The state will have to come up with another $670 million for the teacher pension system in the next budget after a retirement fund panel crunched the numbers and adjusted its assumptions.
The Teachers’ Retirement System lowered what it expects from investments from 8.5 percent to 8 percent. The pension fund’s leadership also increased a variety of other assumptions, including how long it expects retired teachers to live. The fund covers teachers outside Chicago. …
The state is paying $2.7 billion into the fund in its current budget. Without any adjustments, the state would have owed about $2.89 billion in the new budget year that begins next July 1.But the changes approved Friday increased that price tag to $3.37 billion. All told, the state will have to pay $670 million more than this year.
via Chicago Tribune.
Consider, we’re going to pay $3.3 billion into the teachers pensions and another $3 billion on debt service. That’s $6 billion next year that could have gone to pay for services for the poor and the elderly but instead are going to the politically connected and union members (… I realize that’s redundant.)
But this may be the best line of all:
Senate President John Cullerton and House Speaker Michael Madigan, both Chicago Democrats, recently suggested that changes to the pension system would have to get done in January at the earliest. That’s a post-election period when more lame ducks are freer to take politically risky votes, and the bar to pass legislation with an immediate effective date drops from three-fifths to a simple majority.

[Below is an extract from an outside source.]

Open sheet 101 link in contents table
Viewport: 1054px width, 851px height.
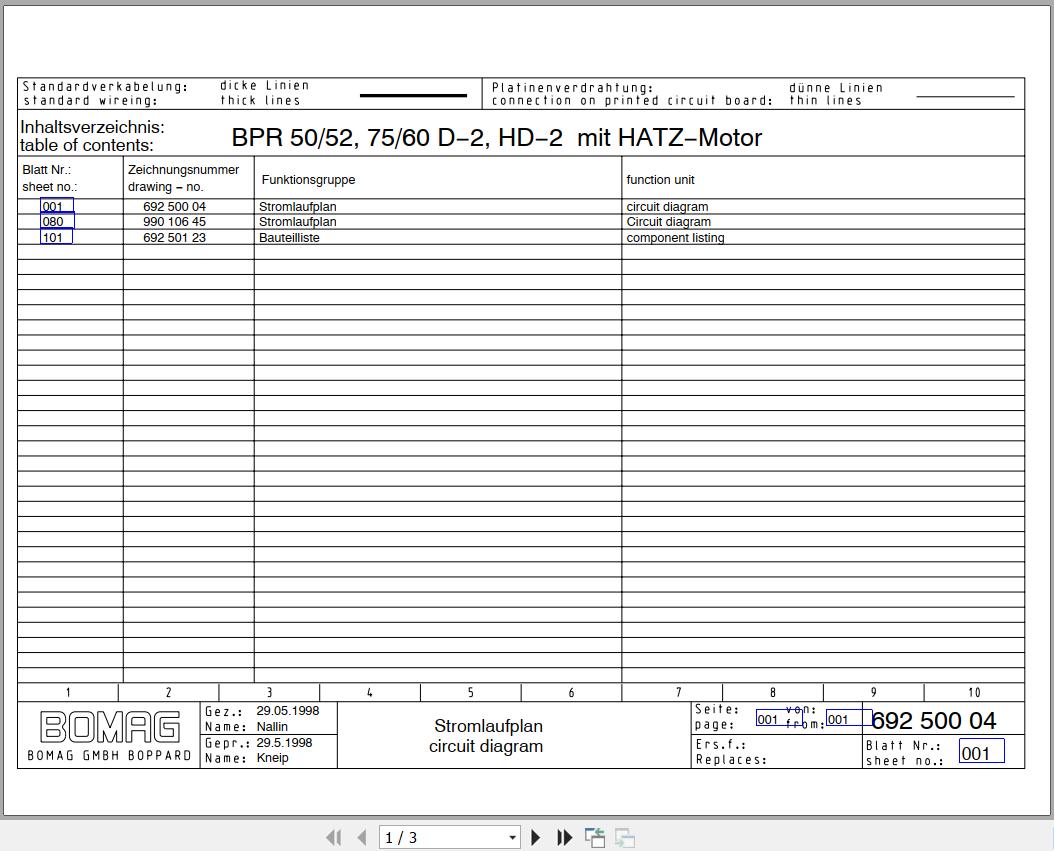tap(56, 238)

Allow me to translate: Fixing the pensions is going to be very unpopular and thankfully our experience is that voters have short memories. We also don’t care how much more money this costs the state (after all, all the bond holders and the teachers unions are our buddies.) We’re also not sure that we can get all the Democrats to go along. So we to avoid any embarrassment — and to make sure the unions make the campaign donations they promised before the election — we’re going to put this off until next year.
The Machine is like a casino… the house never loses.
The pensions in Illinois are shortfall because the state didn’t set aside their contribution. The republicans in the downstate kept the money for themselves.
http://labornotes.org/2012/09/how-chicago-teachers-reached-boiling-point
That makes no sense whatsoever Howard. (1) the page you link to does not even have the term “republicans” on it. (2) the “republicans” have not controlled the IL House or the IL Senate since before the Nixon administration. Sounds to me like you’re not one to think for yourself and just parrot whatever the Union tells you. One day, you will realize the Union has been lying to you. I feel sorry that you’re going to have to experience that. It’s going to be very painful.
Lastly, the phrasing “the republicans in the downstate” is awkward at best. I hope you’re not an English teacher.
First, $670 million is not all that much in terms of pension funds. That shortfall can be made up by streamlining investment funding packages and using technological improvements in funding mechanisms. Second, Governor Pat Quinn is proposing a federal guarantee of all public pension debt. It looks like this is a non-issue now.